Ce silence est interprété comme un signe d’arrogance ou de mépris par certains :

« Bon débarras… » 

« Maudite niaiseuse » 

« Vivement novembre prochain. » 

En ne prenant pas la parole pour recentrer le débat, elle laisse ses adversaires occuper tout l’espace narratif.

La question qui se pose désormais est simple : combien de polémiques de ce genre peut-elle encaisser avant que l’usure ne devienne irréversible?

La politique municipale est impitoyable : on ne peut pas se réfugier éternellement derrière des événements communautaires pour faire oublier les problèmes du quotidien.

Cette danse à la Fierté pourrait rester dans les annales comme l’un de ces moments où l’opinion publique bascule définitivement.

Pas parce qu’elle est choquante en soi, mais parce qu’elle illustre, en une image, le sentiment diffus mais tenace que la mairesse ne partage plus les priorités de ses concitoyens.

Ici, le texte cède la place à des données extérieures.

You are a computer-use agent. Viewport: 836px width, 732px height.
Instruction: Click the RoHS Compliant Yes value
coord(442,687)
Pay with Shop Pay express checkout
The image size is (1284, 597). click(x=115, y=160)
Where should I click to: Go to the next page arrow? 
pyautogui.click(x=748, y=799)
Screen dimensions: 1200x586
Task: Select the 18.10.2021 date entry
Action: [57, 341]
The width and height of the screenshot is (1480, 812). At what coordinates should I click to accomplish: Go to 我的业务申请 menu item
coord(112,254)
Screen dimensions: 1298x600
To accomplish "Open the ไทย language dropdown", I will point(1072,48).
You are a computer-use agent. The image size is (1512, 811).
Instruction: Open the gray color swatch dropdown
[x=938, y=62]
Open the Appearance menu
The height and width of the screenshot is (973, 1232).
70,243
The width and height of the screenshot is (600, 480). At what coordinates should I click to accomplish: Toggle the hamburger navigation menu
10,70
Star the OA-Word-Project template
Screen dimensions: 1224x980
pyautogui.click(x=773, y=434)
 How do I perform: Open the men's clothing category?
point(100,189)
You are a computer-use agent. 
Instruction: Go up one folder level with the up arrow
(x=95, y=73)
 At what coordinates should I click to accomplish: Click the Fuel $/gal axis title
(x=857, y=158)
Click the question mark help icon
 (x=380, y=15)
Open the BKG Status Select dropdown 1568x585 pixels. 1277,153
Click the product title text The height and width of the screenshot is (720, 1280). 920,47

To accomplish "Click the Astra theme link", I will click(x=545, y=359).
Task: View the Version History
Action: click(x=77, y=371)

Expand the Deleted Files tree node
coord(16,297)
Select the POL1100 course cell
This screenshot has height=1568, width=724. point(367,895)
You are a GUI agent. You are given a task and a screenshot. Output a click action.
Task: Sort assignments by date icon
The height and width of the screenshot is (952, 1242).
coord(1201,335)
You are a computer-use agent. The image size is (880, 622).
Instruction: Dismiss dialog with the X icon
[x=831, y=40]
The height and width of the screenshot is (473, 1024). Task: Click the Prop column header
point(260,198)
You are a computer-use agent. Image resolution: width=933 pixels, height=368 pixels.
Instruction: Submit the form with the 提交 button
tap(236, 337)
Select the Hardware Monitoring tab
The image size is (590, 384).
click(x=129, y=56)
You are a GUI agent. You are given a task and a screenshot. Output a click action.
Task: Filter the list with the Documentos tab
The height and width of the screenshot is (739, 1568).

En politique, la légèreté est un luxe qui ne se paie qu’en période de succès et de stabilité. Montréal n’est ni stable ni prospère sur le plan de ses infrastructures, et ses citoyens ne se sentent pas entendus.

Tant que les nids-de-poule avaleront les pneus, que les poubelles déborderont et que les chantiers bloqueront la ville, chaque pas de danse de Valérie Plante sera vu comme une provocation.

Jusqu'à ce qu'elle quitte la vie politique à l'automne prochain. Mais les gens n'oublieront jamais tout le mal qu'elle a fait à Montréal...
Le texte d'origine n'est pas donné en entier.